Work to be completed >> A faithful copy of the listing below is needed, with its pictures left out.
- - -
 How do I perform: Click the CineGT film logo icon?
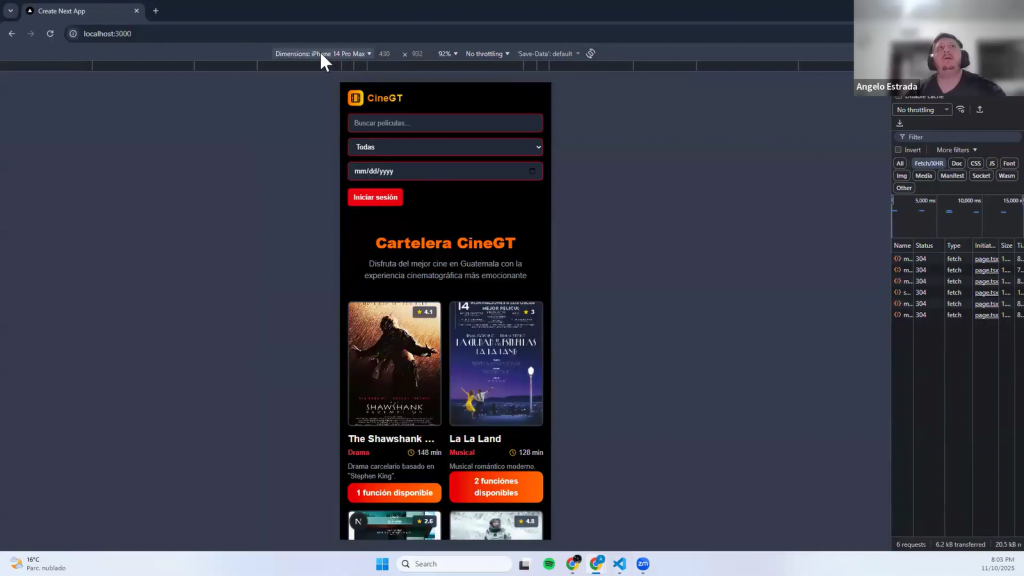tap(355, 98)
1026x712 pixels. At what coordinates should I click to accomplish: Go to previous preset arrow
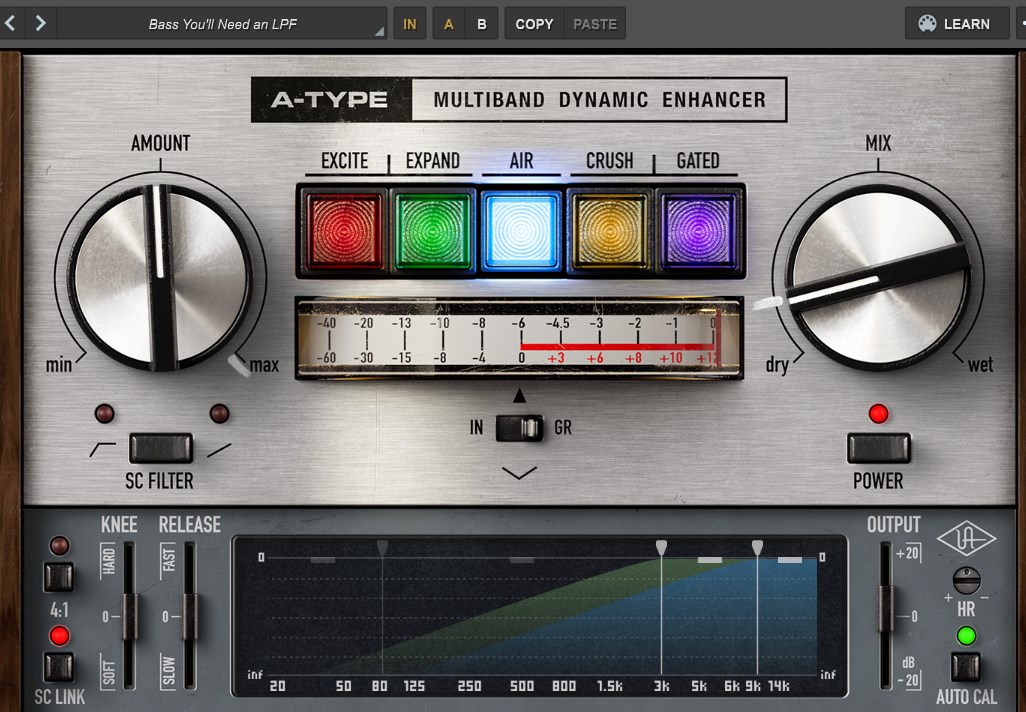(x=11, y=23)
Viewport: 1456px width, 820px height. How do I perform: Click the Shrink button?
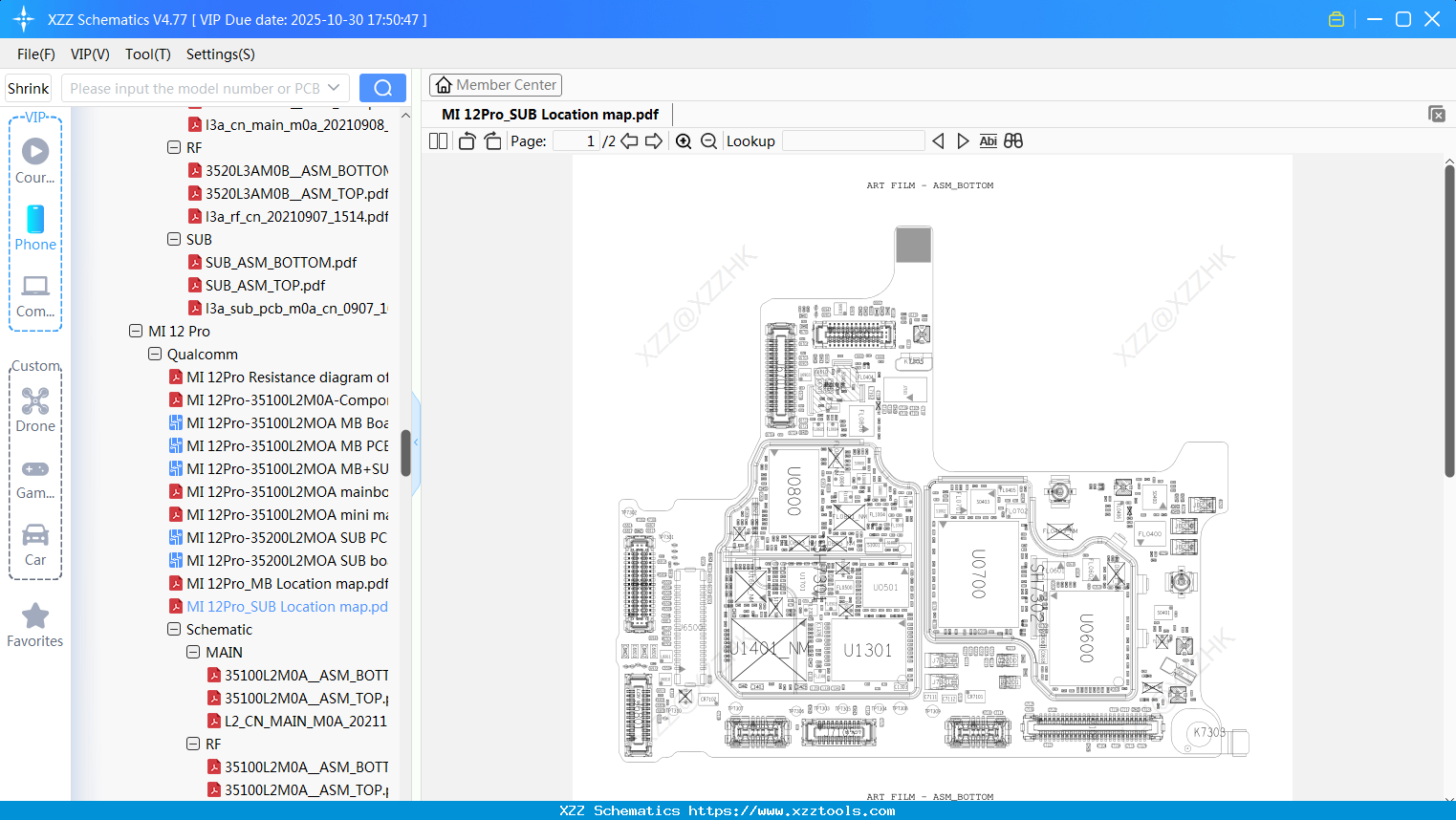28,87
- - -
Answer box >>
 How do I perform: Click the CineGT film logo icon?
tap(355, 98)
1026x712 pixels. At what coordinates should I click to accomplish: Go to previous preset arrow
(x=11, y=23)
Viewport: 1456px width, 820px height. How do I perform: Click the Shrink button?
28,87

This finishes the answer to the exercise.